My Year in Paris with Gertrude Stein by Deborah Levy
- NZ Booklovers

- 2 minutes ago
- 2 min read

Gertrude Stein was an American-born writer who moved to Paris in 1903, where she lived for the rest of her life. There she was friends with leading figures in modernism in art and literature, including Picasso, Ernest Hemingway and Henri Matisse.
Stein was a writer too, whose most well-known work was a book called ‘The Autobiography of Alice B. Toklas’. Alice was her long-time partner and lover. By all accounts, Stein was quite a character, and her writing often confounded her readers. She became a leading figure in literary modernism, writing plays, novels, poetry and essays. She was also a collector of early twentieth-century art, and she built up a significant art collection with her brother Leo. She was Jewish and managed to survive in Nazi-Occupied Paris, supposedly because of her friendship with a Nazi collaborator.

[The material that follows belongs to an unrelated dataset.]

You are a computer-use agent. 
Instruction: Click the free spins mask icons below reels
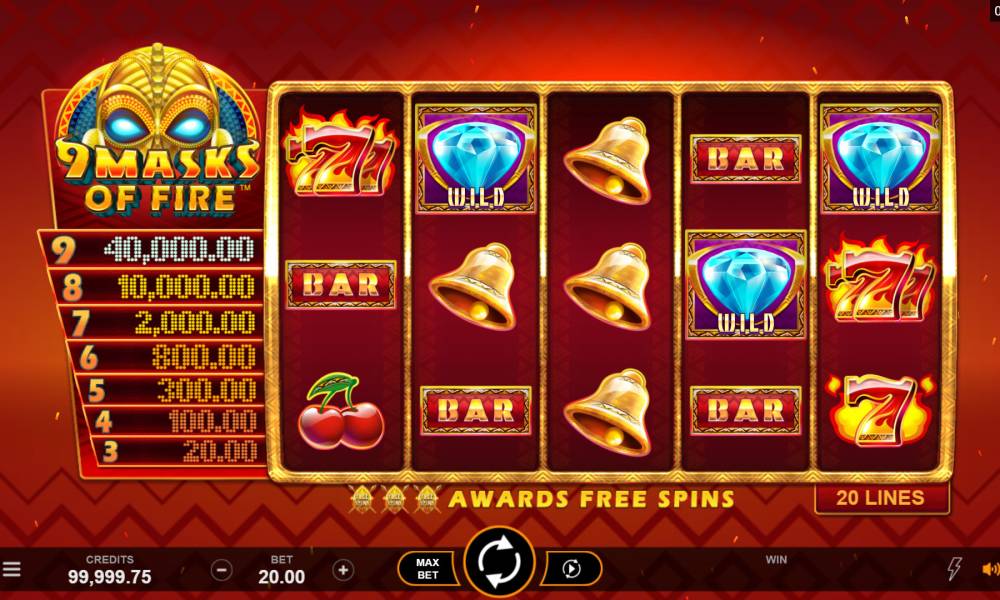point(395,499)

The narrator, in this novel by Deborah Levy, is living in modern-day Paris and is there to research an essay she is writing on Gertrude Stein. She is sharing a house with Eva, who has lost her cat (named ‘it’, but later renamed Bob). Eva has a husband in America who is building her a house. Another friend is Fanny, who is flitting between three lovers.
As our narrator walks through Paris, retracing Gertrude Stein's steps, she reflects on the current state of the world, the wars and fighting underway, and how Stein lived through two world wars without seeing anything on a screen.

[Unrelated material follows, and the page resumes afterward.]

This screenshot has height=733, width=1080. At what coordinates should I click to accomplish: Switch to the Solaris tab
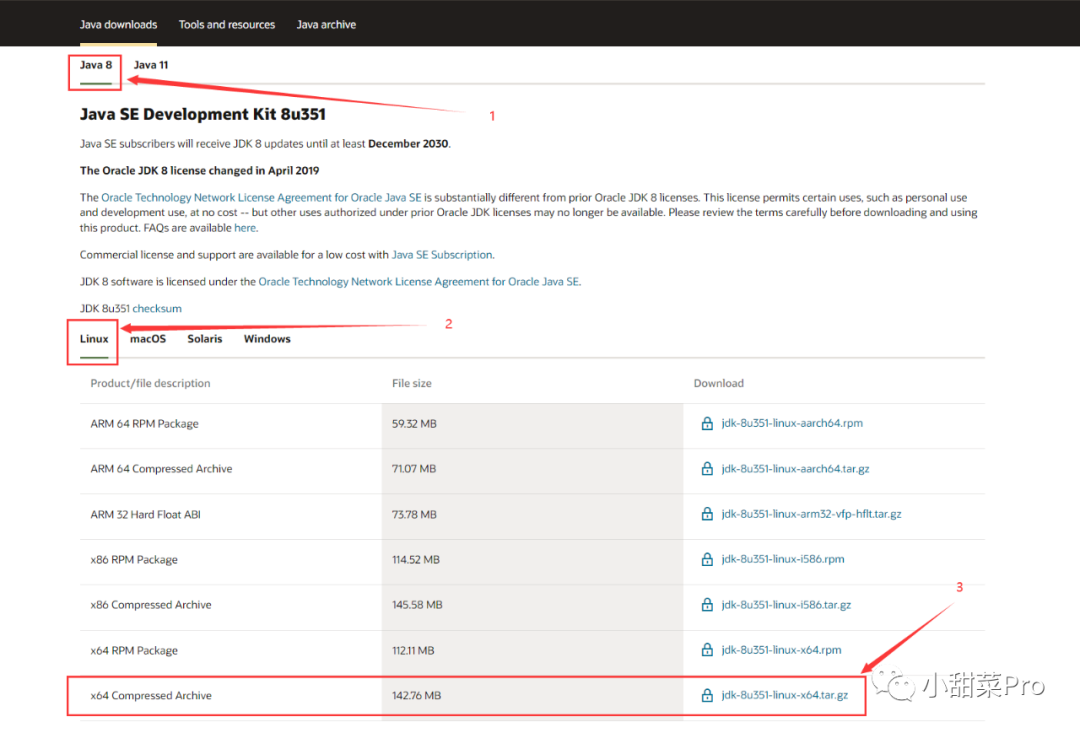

‘What I am thinking as the wind blows my hair around is that Stein put her immense writing energies into making sure she was not understood. This is what interested me most about her writing. She did not believe it is worth having a conversation if everything is understandable.”
There are some wonderful anecdotes of artists and writers and their past lives in Paris, woven in around the narrator’s research of Gertrude Stein’s life there and her own interactions with the friends she meets. These are interspersed with quotes from Stein’s writing. It’s like sitting down for a chat with a very knowledgeable friend. It’s also a comfortable meander around the Paris of today, and the search for a missing cat, (with one ear shorter than the other). A city with so much history, in the context of today’s world, where the US election of President Trump is about to take place and wars are still being fought.
Although this is a work of fiction, it felt like a biography and history lesson as well. The kind of book you would pick up again and again and enjoy reading slowly to make the most of the fabulous descriptions, the setting and words.